| TASK DETAILS |
Please reproduce the items below word for word, leaving the pictures out of your copy.

| SOURCE DATA |
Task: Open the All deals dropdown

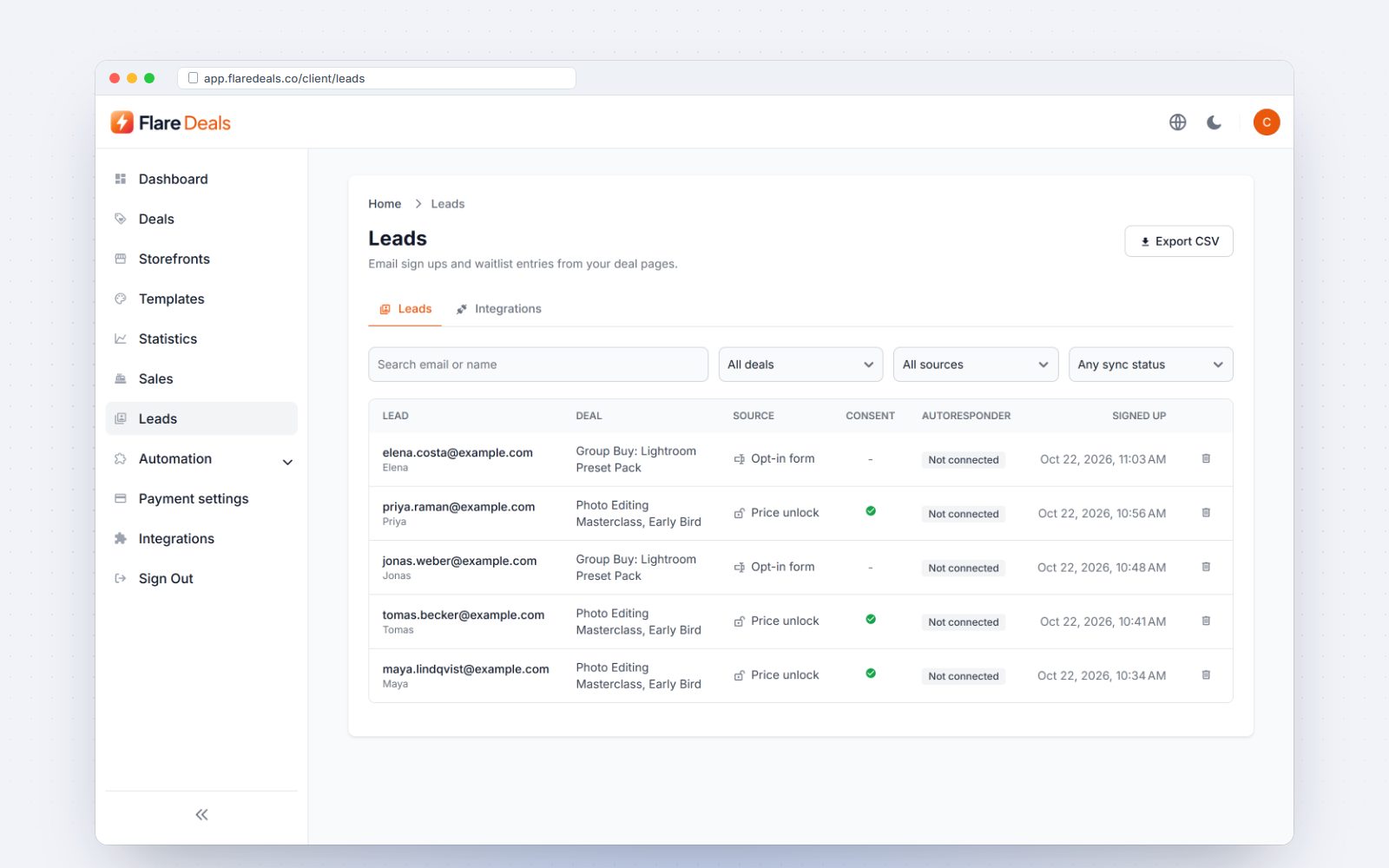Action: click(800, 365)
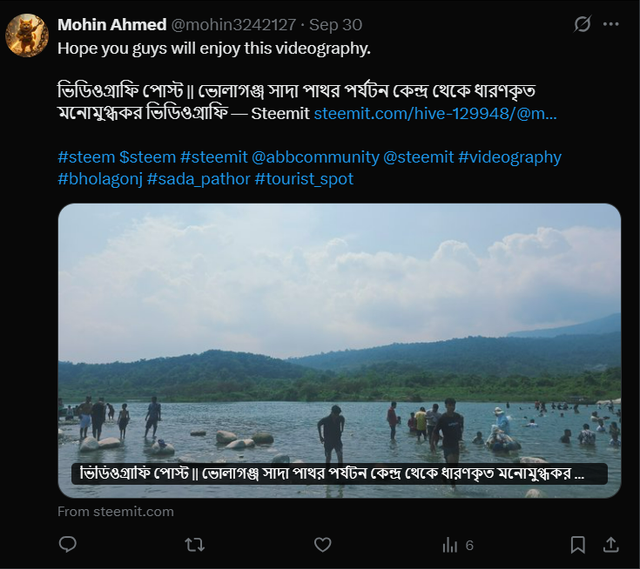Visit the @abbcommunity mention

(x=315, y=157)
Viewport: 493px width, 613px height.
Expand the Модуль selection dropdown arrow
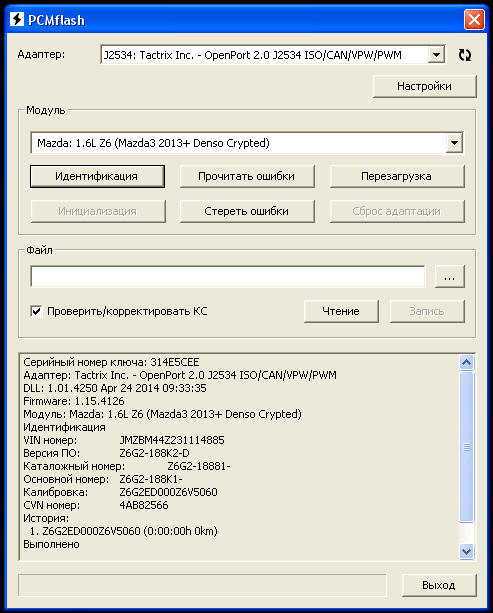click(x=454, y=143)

| CORRECT RESULT |
Task: Open the All deals dropdown

Action: click(800, 365)
Visit the @abbcommunity mention

(x=315, y=157)
Viewport: 493px width, 613px height.
Expand the Модуль selection dropdown arrow
click(x=454, y=143)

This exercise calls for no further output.